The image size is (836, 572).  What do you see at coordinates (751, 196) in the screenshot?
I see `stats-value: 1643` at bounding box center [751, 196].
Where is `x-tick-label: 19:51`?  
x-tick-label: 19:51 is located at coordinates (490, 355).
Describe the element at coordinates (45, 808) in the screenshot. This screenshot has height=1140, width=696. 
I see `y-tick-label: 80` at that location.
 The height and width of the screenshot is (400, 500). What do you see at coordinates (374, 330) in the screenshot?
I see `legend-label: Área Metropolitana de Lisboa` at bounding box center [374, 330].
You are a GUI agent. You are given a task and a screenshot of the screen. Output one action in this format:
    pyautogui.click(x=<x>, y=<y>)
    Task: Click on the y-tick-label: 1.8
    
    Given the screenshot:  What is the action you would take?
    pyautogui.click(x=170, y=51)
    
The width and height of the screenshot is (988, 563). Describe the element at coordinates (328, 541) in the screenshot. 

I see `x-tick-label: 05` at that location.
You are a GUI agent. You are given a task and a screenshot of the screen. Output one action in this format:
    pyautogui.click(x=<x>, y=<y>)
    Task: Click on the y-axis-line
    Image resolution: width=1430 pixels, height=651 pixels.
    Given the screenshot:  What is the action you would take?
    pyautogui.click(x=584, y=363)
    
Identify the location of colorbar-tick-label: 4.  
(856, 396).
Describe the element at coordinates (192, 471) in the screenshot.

--------------------------------

* What you need to do
Return all of the records above verbatim, keeping every line and character unchanged.

* Answer
The image size is (836, 572).  What do you see at coordinates (751, 196) in the screenshot?
I see `stats-value: 1643` at bounding box center [751, 196].
Where is `x-tick-label: 19:51`?  
x-tick-label: 19:51 is located at coordinates (490, 355).
Describe the element at coordinates (45, 808) in the screenshot. This screenshot has height=1140, width=696. 
I see `y-tick-label: 80` at that location.
 The height and width of the screenshot is (400, 500). What do you see at coordinates (374, 330) in the screenshot?
I see `legend-label: Área Metropolitana de Lisboa` at bounding box center [374, 330].
You are a GUI agent. You are given a task and a screenshot of the screen. Output one action in this format:
    pyautogui.click(x=<x>, y=<y>)
    Task: Click on the y-tick-label: 1.8
    
    Given the screenshot:  What is the action you would take?
    pyautogui.click(x=170, y=51)
    
The width and height of the screenshot is (988, 563). Describe the element at coordinates (328, 541) in the screenshot. 

I see `x-tick-label: 05` at that location.
You are a GUI agent. You are given a task and a screenshot of the screen. Output one action in this format:
    pyautogui.click(x=<x>, y=<y>)
    Task: Click on the y-axis-line
    Image resolution: width=1430 pixels, height=651 pixels.
    Given the screenshot:  What is the action you would take?
    pyautogui.click(x=584, y=363)
    
Identify the location of colorbar-tick-label: 4.  
(856, 396).
Describe the element at coordinates (192, 471) in the screenshot.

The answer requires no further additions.